Иванов. Много будет?

Иванова. Теста-то вон сколько… куда уж…

Иванов. А фарш?

Иванова. Фарш тебя дожидается. В холодильнике миска с мясом.

Иванов. Еще не молола?

Иванова. Когда ж мне молоть-то? Я вон делаю.

Иванов. А чего ж молчишь? Я б промолол давно.

Иванова. Так вот и мели.

Иванов. Я-то сижу, думаю, щас лепить будем.

Иванова. Лепить! Тут вон полдела еще…

Иванов. И главное – молчит. Ну ты даешь… голова.

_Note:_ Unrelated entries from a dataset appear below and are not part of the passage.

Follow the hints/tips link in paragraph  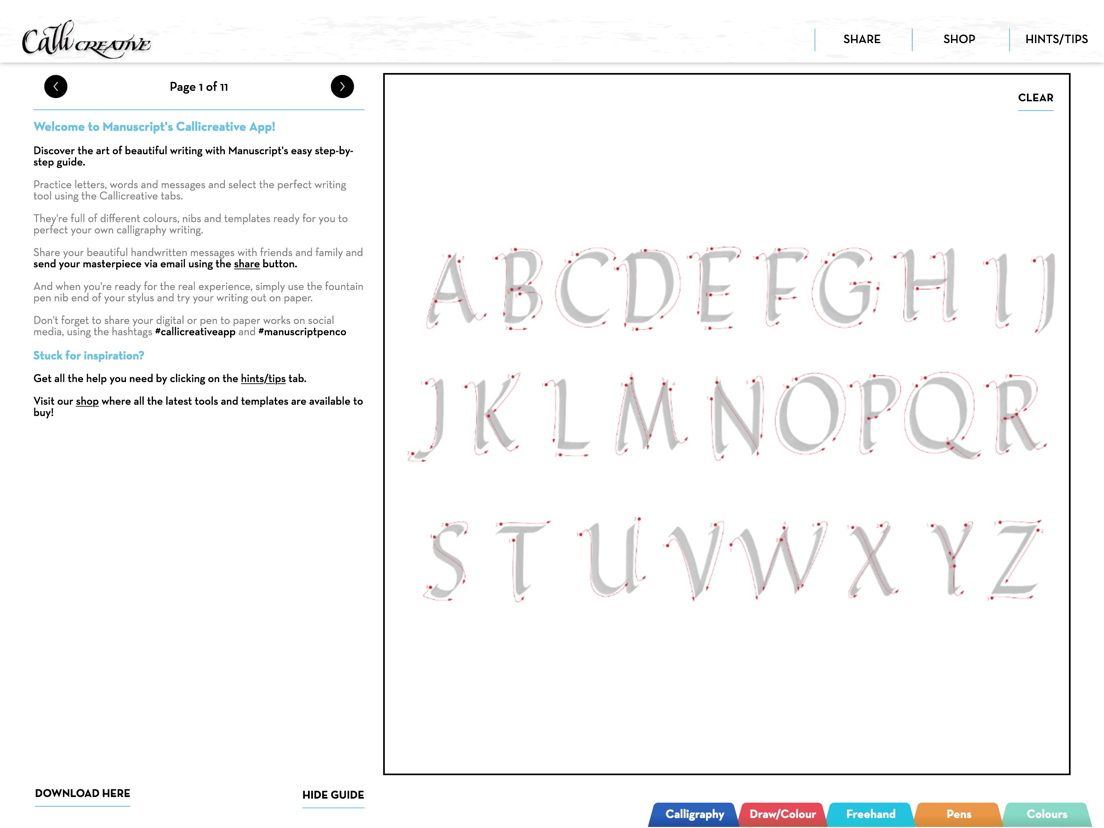[x=263, y=379]

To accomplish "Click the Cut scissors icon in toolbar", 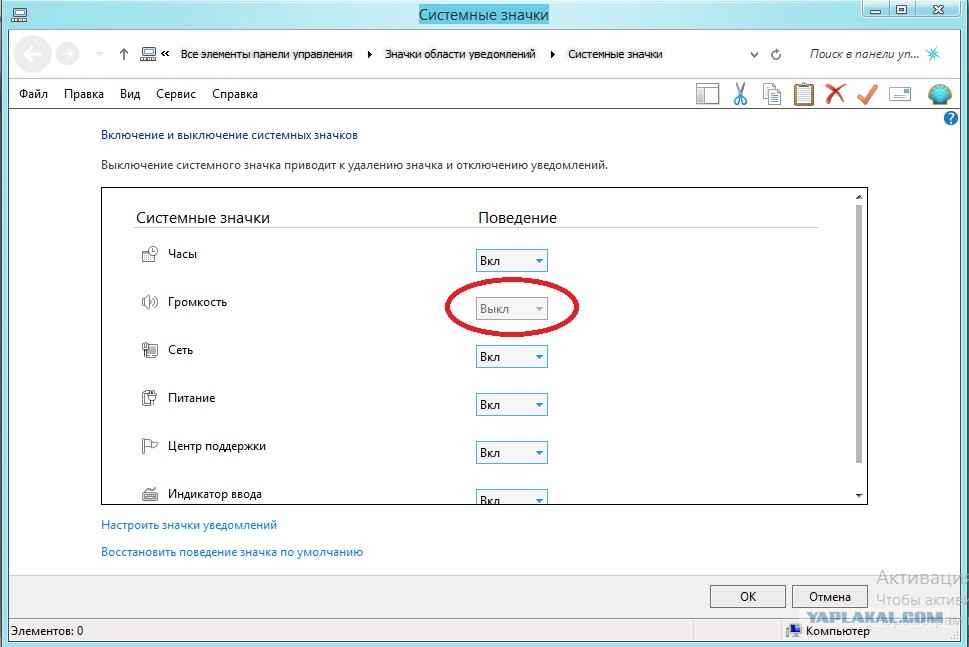I will tap(740, 95).
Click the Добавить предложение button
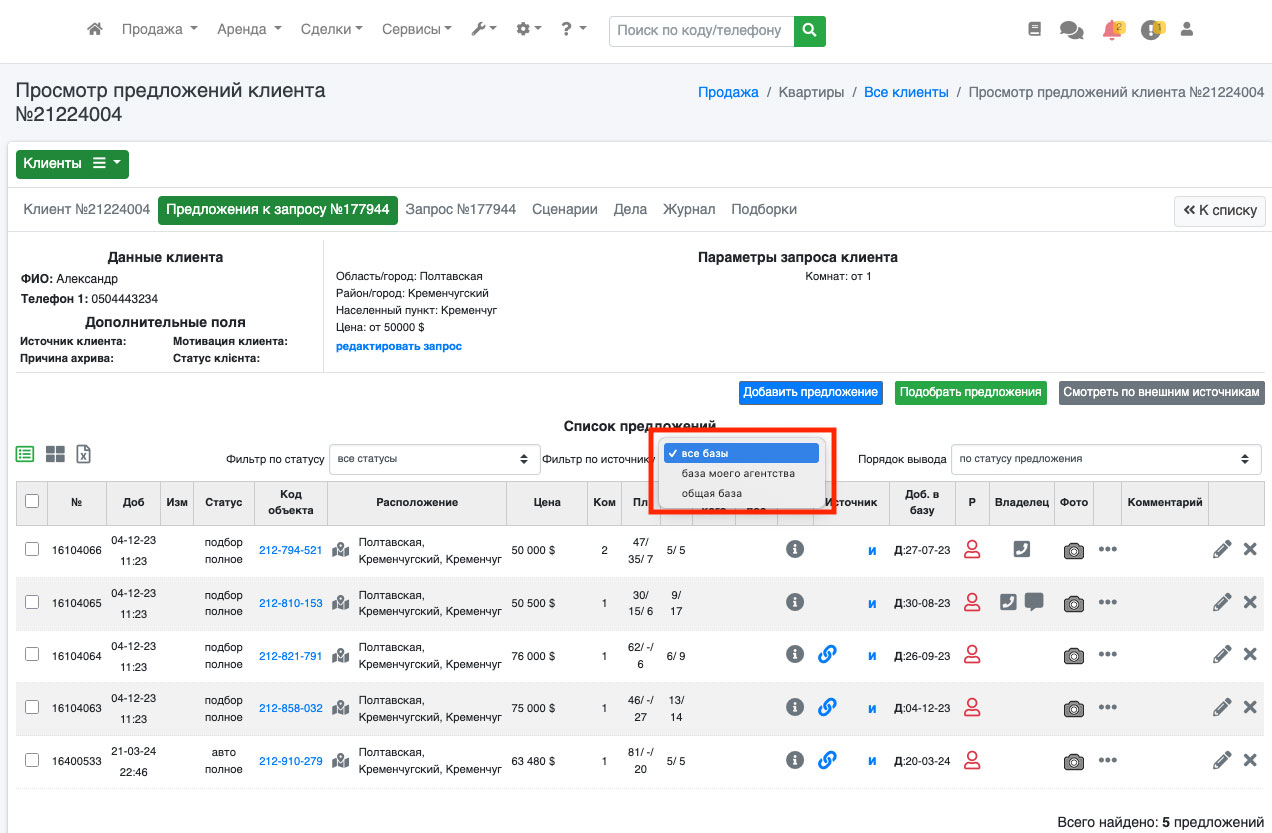Image resolution: width=1272 pixels, height=833 pixels. 811,392
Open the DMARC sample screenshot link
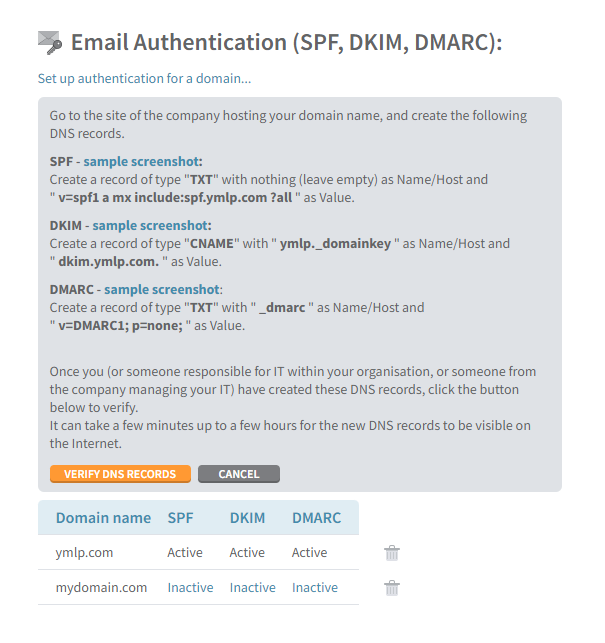This screenshot has width=605, height=643. (x=162, y=290)
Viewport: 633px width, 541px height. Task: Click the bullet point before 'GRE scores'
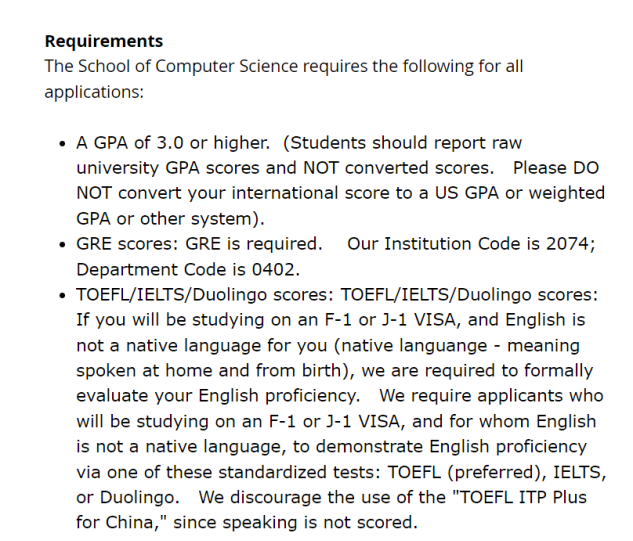pyautogui.click(x=62, y=245)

Иванова. Тут руки-то одни.

Иванов. Где мясорубка?

Иванова. Внизу там.

Иванов. Так…


Достает из стола-тумбы мясорубку, прикручивает к столу, вынимает из холодильника миску с нарезанными кусками мяса.


Иванова. Нашел?

Иванов. Тут все?

Иванова. А чего ж?

Иванов. Так. Все сразу?

Иванова. А как же… все сразу…


Режет рюмкой тесто.


Иванов. Куда молоть-то?

Иванова. А… там возьми кастрюлю… внизу… зеленую…

Иванов (достает кастрюлю, подставляет под мясорубку). Так.

Иванова. Там чеснок-то уже в мясе, чистила уже.

Иванов. Ясно. Вон промок…


Начинает молоть. Минут пять они работают молча.


Иванова. Вот как.


Ставит рюмку на стол-тумбу.


Иванов. Прими, собью.

Иванова (отодвигая рюмку подальше). Ага…

Иванов. Маловато…

Иванова. А что ж… костистое было…

Иванов. Течет.

Иванова. Вот как, на весь стол…


Расправляет на столе кружочки теста.


Иванов. А больше нет?


Мелет, заправляя мясо в мясорубку.


Иванова. У меня вон теста девать некуда…

Иванов. Мясо вроде ничего.

Иванова (оборачиваясь к нему). Смолол?

Иванов. Еще немного.

Иванова. Давай смелю.

Иванов. Да чего уж. Я доделаю.

Иванова. Посолить надо…

Иванов. Готово…


Отходит от мясорубки и вытирает руки о фартук Ивановой.


Иванова. Что ж ты, новый ведь… поди вымой.

Иванов. Да ладно, мать, не жлобись. Пойду посру.


Уходит.


Иванова (усмехаясь). Иди, иди… черт, фартук мне выпачкал…


Смотрит на фартук, потом, ополоснув белые от муки руки, начинает месить фарш.